Chao kembali akan bercerita, namun ia urungkan saat melihat Fa sudah terlelap. Pria itu tersenyum, lalu menggendong tubuh anak kecil itu masuk ke dalam bilik dan meletakannya di atas ranjang. Chao menarik selimut untuk menutupi tubuh kecil di Tuan Naga. Dia mengecup keningya, sebelum keluar.

Saat keluar, ia melihat Ai sudah bersantai di depan perapian. Pria itu berakata, "Aku selalu tertarik dan selalu bertanya-tanya setiap kali Ibuku menceritakan tentang legenda itu."

Chao bergabung duduk di samping saudaranya. "Fa adalah Kaum Cahaya terakhir, dialah Tuan Naga satu-satunya yang masih hidup.

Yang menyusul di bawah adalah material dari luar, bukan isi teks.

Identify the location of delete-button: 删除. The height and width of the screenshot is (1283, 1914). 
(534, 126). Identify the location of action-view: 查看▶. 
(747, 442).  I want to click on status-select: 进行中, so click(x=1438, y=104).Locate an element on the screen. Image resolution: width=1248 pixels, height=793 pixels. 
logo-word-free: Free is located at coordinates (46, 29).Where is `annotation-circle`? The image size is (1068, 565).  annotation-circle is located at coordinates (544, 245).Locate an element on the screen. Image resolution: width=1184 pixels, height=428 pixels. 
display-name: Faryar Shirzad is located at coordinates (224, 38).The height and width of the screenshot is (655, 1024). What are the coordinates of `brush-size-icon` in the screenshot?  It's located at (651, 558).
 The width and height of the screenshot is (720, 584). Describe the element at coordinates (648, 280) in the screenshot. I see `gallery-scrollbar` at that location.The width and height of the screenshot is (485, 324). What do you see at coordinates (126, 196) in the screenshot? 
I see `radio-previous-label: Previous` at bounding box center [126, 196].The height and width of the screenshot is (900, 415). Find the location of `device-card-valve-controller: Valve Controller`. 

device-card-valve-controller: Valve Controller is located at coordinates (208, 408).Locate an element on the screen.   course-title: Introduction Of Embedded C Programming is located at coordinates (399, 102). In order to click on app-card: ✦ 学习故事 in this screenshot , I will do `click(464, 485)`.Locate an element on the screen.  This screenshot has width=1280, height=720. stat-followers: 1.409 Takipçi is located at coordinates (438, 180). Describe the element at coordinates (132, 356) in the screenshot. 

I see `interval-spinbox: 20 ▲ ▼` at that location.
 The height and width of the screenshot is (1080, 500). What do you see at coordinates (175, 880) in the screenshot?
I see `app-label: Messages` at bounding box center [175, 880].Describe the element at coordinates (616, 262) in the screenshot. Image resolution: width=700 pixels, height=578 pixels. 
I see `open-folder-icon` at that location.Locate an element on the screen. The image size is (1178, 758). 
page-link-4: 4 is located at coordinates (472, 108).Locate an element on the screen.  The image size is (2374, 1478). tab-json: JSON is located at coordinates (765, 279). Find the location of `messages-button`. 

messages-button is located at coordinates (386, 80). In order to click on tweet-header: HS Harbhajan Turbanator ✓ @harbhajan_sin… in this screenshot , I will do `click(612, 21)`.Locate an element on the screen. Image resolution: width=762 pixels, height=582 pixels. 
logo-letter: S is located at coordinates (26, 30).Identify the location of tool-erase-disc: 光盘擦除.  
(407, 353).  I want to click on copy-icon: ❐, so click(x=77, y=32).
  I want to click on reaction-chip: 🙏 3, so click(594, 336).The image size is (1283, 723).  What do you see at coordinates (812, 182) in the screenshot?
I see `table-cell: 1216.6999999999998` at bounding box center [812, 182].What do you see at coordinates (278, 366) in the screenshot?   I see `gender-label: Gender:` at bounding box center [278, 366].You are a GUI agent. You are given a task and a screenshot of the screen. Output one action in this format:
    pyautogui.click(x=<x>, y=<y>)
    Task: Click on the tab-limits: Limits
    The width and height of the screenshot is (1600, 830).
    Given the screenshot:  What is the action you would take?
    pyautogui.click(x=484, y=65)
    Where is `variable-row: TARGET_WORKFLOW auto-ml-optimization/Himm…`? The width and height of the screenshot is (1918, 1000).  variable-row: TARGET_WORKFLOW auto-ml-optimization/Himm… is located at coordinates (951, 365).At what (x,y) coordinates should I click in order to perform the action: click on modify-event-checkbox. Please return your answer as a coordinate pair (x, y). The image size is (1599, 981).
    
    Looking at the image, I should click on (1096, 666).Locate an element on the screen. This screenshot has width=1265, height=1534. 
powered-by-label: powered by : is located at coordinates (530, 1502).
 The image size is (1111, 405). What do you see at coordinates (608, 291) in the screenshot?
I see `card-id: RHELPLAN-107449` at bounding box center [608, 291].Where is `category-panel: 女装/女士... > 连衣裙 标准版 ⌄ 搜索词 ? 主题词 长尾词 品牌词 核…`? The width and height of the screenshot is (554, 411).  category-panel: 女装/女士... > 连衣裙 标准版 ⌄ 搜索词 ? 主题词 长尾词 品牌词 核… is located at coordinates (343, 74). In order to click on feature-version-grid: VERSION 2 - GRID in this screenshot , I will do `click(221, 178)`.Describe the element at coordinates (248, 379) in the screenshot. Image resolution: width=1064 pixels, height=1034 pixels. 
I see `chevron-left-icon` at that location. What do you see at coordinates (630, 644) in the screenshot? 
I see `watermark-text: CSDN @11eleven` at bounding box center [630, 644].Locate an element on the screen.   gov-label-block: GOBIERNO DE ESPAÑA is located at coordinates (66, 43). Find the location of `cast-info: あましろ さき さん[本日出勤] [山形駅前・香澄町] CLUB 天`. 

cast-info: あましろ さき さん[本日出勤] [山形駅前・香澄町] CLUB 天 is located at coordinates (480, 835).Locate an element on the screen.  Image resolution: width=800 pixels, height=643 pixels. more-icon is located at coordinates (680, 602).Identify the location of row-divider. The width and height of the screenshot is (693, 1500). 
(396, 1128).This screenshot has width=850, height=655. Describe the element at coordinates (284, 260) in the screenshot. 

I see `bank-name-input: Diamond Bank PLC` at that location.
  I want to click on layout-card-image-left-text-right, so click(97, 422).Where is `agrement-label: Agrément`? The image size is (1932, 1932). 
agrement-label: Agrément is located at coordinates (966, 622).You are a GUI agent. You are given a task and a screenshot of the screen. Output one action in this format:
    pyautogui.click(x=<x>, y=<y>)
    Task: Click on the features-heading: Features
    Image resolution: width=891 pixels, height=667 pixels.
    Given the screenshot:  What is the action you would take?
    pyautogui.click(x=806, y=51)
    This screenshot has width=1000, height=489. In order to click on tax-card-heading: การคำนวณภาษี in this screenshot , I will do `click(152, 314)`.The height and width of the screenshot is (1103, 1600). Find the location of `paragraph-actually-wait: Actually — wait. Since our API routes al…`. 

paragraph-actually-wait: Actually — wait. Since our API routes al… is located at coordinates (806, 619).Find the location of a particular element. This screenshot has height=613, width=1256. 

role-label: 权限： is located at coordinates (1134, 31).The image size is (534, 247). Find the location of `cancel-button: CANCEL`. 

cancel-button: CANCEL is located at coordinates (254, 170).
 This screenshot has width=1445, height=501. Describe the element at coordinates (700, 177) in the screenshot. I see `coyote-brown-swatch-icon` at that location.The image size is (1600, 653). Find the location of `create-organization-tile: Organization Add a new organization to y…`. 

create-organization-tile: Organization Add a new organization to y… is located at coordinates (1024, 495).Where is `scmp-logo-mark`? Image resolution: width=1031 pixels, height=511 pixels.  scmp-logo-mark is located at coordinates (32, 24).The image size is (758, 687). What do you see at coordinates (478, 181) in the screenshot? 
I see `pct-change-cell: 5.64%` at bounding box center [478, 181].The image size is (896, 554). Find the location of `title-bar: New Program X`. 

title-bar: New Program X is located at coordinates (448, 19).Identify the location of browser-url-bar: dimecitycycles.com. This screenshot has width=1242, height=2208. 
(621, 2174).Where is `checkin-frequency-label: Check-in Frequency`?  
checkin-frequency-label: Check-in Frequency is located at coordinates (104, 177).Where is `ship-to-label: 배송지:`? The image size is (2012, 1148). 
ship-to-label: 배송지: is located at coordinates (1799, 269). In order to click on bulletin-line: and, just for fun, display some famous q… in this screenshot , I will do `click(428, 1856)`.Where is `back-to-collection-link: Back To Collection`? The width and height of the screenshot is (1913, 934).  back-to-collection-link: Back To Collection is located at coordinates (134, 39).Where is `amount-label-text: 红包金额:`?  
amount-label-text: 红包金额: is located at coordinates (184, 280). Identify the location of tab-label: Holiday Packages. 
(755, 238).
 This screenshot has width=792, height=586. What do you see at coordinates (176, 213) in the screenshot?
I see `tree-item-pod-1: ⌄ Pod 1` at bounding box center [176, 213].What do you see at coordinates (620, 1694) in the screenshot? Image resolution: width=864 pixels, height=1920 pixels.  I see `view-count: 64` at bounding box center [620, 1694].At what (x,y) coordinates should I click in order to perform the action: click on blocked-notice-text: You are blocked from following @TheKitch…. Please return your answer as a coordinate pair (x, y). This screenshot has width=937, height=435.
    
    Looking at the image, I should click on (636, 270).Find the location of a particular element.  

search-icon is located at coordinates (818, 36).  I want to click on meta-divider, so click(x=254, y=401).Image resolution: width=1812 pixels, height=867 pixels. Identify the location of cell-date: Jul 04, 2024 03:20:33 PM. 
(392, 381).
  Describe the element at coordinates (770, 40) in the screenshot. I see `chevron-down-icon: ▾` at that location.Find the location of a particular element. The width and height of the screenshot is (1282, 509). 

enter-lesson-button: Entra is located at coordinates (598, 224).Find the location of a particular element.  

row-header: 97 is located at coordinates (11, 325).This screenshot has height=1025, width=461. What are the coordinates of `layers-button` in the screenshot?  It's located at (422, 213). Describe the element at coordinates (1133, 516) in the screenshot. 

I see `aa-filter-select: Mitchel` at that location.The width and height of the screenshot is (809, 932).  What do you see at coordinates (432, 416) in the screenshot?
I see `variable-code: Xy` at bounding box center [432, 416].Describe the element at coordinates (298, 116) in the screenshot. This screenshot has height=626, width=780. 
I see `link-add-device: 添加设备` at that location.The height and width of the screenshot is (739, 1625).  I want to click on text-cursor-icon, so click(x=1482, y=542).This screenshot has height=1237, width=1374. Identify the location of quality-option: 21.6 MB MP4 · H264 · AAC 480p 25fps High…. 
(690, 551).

Apakah dialah yang akan menjadi orang di dalam legenda yang para orang tua ceritakan untuk membuat anaknya cepat tidur?"

"Akan sulit untuk Fa mengemban tanggungjawab itu. Siapa yang akan mengajarinya memimpin? Siapa yang akan mengajarinya berkomunikasi dengan naga? Dan… siapa yang akan mengajarinya melawan kegelapan?" tanya Ai.

"Tidak ada," jawab Chao. "Tapi kita harus tetap menjaga Tuan Naga kecil itu sampai napas terakhir."